- Country: Old Swiss Confederacy, Margraviate of Baden, Habsburg Monarchy
- Place of origin: Walser
- Founded: First documented 1340 in Davos

= Buol family =

Grisons aristocratic family

The Buol family was an aristocratic Grisons family, influential mainly from the 15th to the 19th century. Probably of Walser origin, it first appears in 1340 with Ulrich von Bulen at Davos, from where it spread widely across the Grisons, into the Margraviate of Baden, and into Austria. Its genealogy before 1470 is poorly documented. The family produced landammänner of each of the Three Leagues, and its members frequently held the highest offices in the subject lands (Valtellina) and in Grisons diplomatic missions.

== Military and political activity ==

In the 16th and early 17th centuries, members of the family served as officers in the mercenary service of France, then from 1637 (with the formation of the anti-French Kettenbund) principally in the service of Spain, but also of the Emperor. In the 18th century, after the War of the Spanish Succession, they served France, Austria, and the Netherlands. The Buols allied themselves with the Grisons aristocracy: in the 16th century with the Beeli von Belfort, the Hartmannis, and the Guler von Wyneck; in the 17th century with the Planta-Rietberg, the Schauenstein and Ehrenfels, the Sprecher von Bernegg, the von Ott, the Schorsch, and the Jenatsch families; and in the 18th century with the Salis and the Grisons branch of the Pestalozzi.

== Protestant branch ==

The Protestant branch descended from Paul Buol settled at Churwalden, Chur, Bergün, Sankt Antönien, and in the Schanfigg and Domleschg valleys. Salomon Buol (1549–1624), son of Paul, magistrate at Davos and lieutenant-colonel, obtained from King Henry IV of France confirmation of the family's nobility. His son Meinrad Buol was the comrade-in-arms of Jörg Jenatsch. Around the middle of the 16th century, the Churwalden branches rose politically and socially through the purchase of estates, advantageous marriages, and service in foreign armies. In 1603 the family acquired the small castle of Parpan. Johann Anton Buol bought the Strassberg estates and obtained imperial nobility in 1649, with the title "von Strassberg".

== Catholic branch ==

His son Paul Buol von Strassberg und Rietberg changed confession and founded a Catholic line that prospered in the service of the Habsburgs of Austria as administrators, ambassadors, and ministers. Through Johann Anton Buol von Schauenstein, the line inherited from the Schauenstein family the lordship of Reichenau and the associated nobility. To this branch belonged Johann Anton Baptista Buol von Schauenstein, Rudolf Anton Buol, and Karl Rudolf Buol von Schauenstein, who from 1794 to 1833 was the last prince-bishop of Chur.

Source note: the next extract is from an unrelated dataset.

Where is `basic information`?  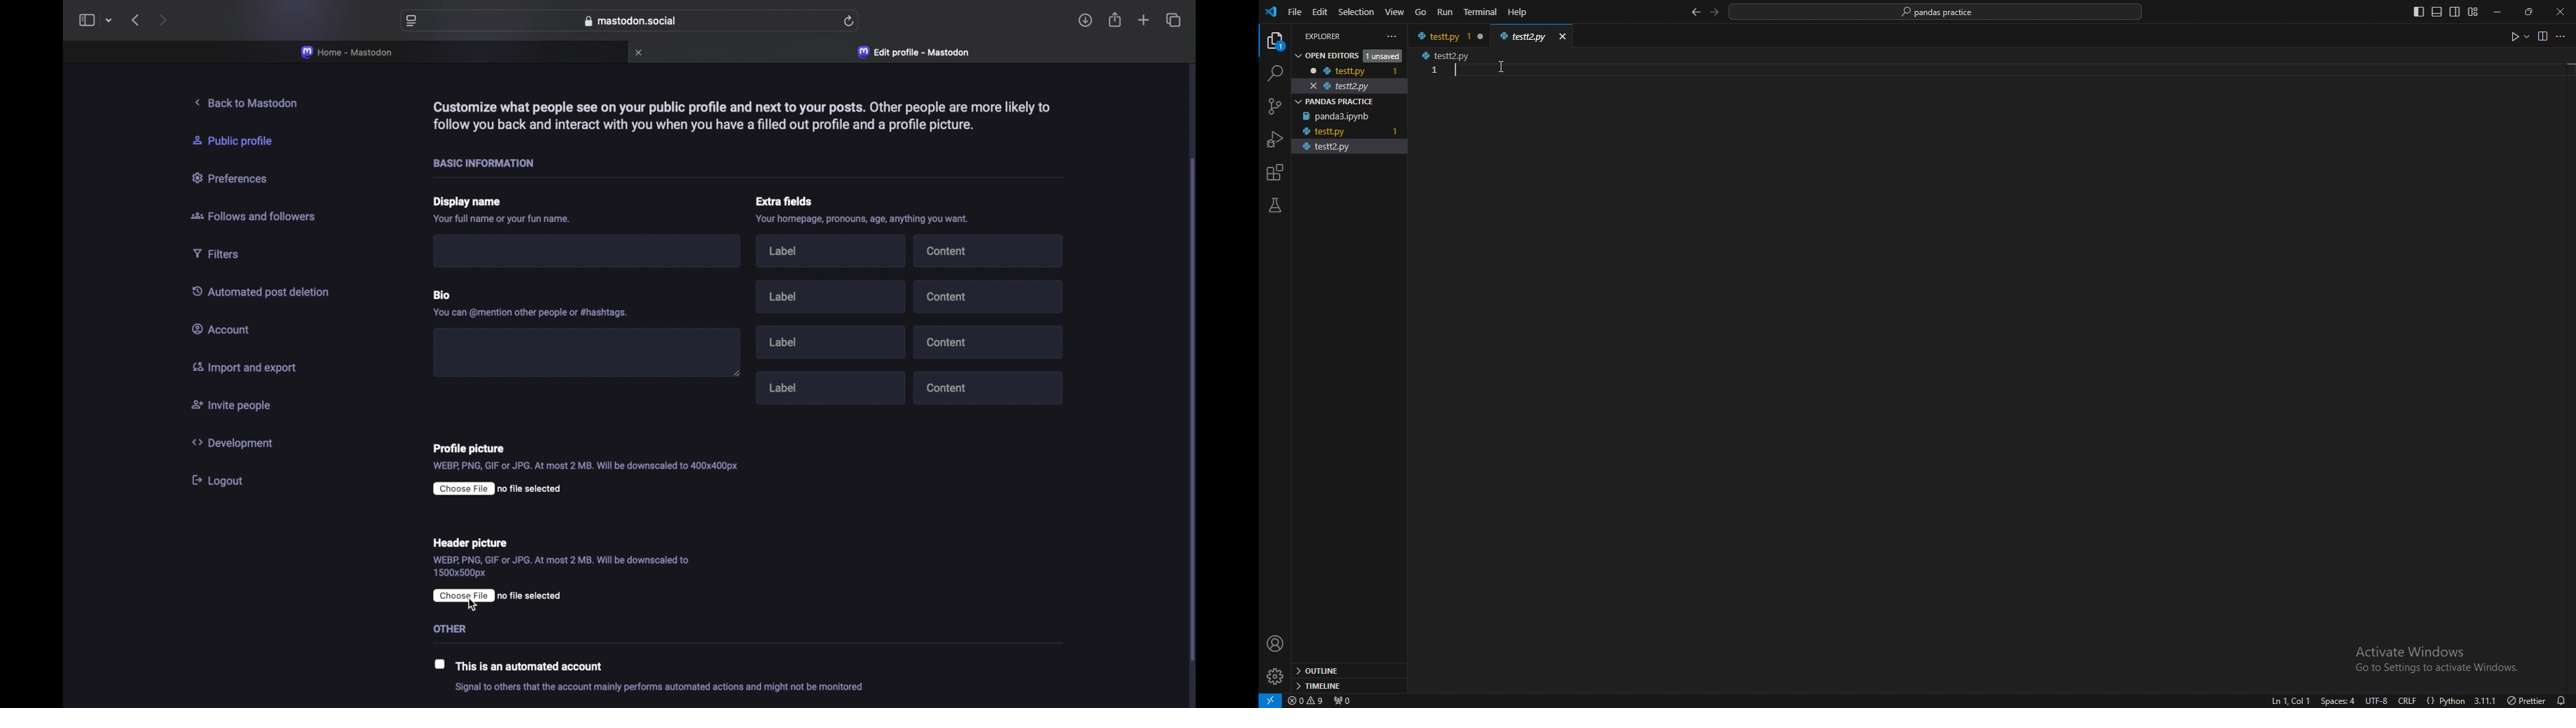 basic information is located at coordinates (489, 163).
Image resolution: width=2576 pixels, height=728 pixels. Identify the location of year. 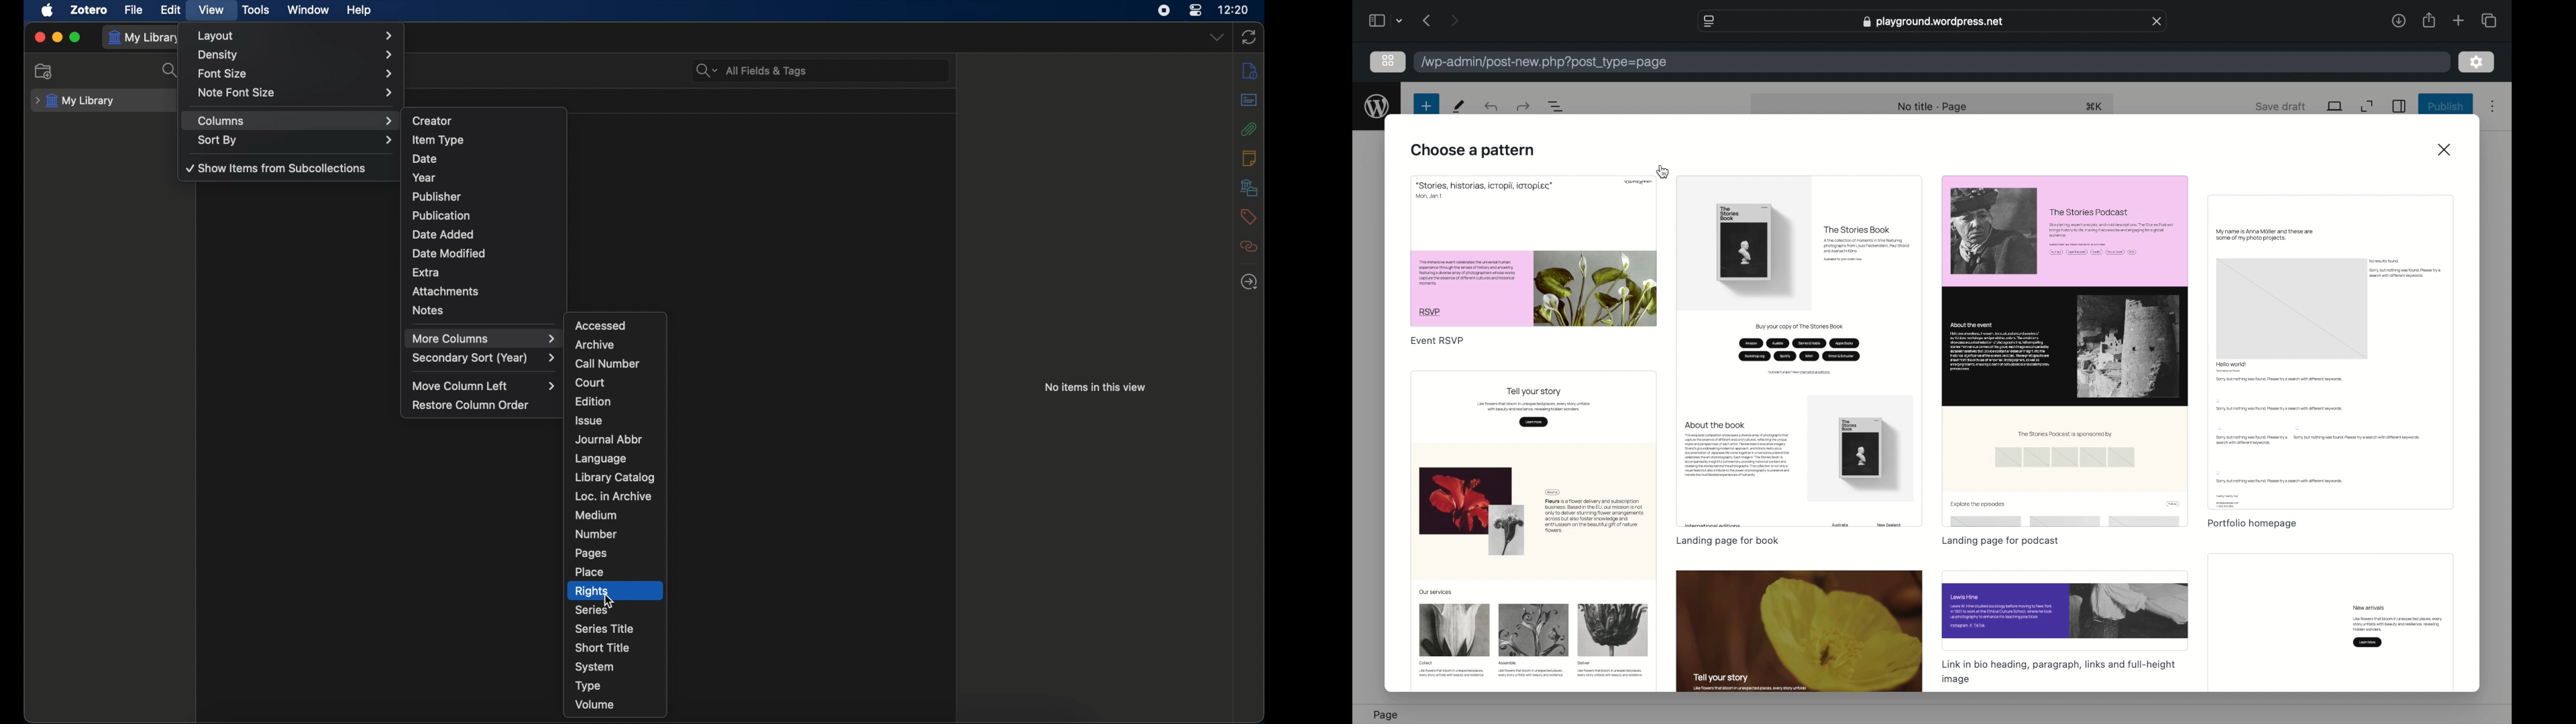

== Branch at Chur and Baden ==

Numerous Buols living in Chur from the 16th century onward sat on the council, held high offices in the Three Leagues, or served as officers in foreign service, especially in France. Stephan Buol inherited the Buol House in Chur, built around 1675 by Paul Buol von Strassberg und Rietberg, which has housed the Rätisches Museum since 1872. The Baden branch at Kaiserstuhl, descended around 1500 from the Buols of Davos, gave rise notably to the barons Buol-Wischenau and Buol-Berenberg, who in the 18th and 19th centuries produced numerous Austrian privy councillors, administrators, and officers. Baron Rudolf von Buol-Berenberg (1842–1902) was chamberlain of the Grand Duchy of Baden and a member of the German Reichstag (from 1884, Centre Party).

== Bibliography ==

- Staatsarchiv Graubünden, Chur (archival holdings).
- Almanach généalogique suisse, vol. 3, 1910, pp. 77–92; vol. 7, 1943, pp. 63–72.
- Sprecher, Anton von: Stammbaum der Familie Buol, 1934 (2nd ed. 1940).
- Färber, Silvio: Der bündnerische Herrenstand im 17. Jahrhundert. Politische, soziale und wirtschaftliche Aspekte seiner Vorherrschaft, 1983.
- Walser, Peter: "Drei Generationen der Davoser Familie Buol", in: Bündner Jahrbuch, 31, 1989, pp. 145–150.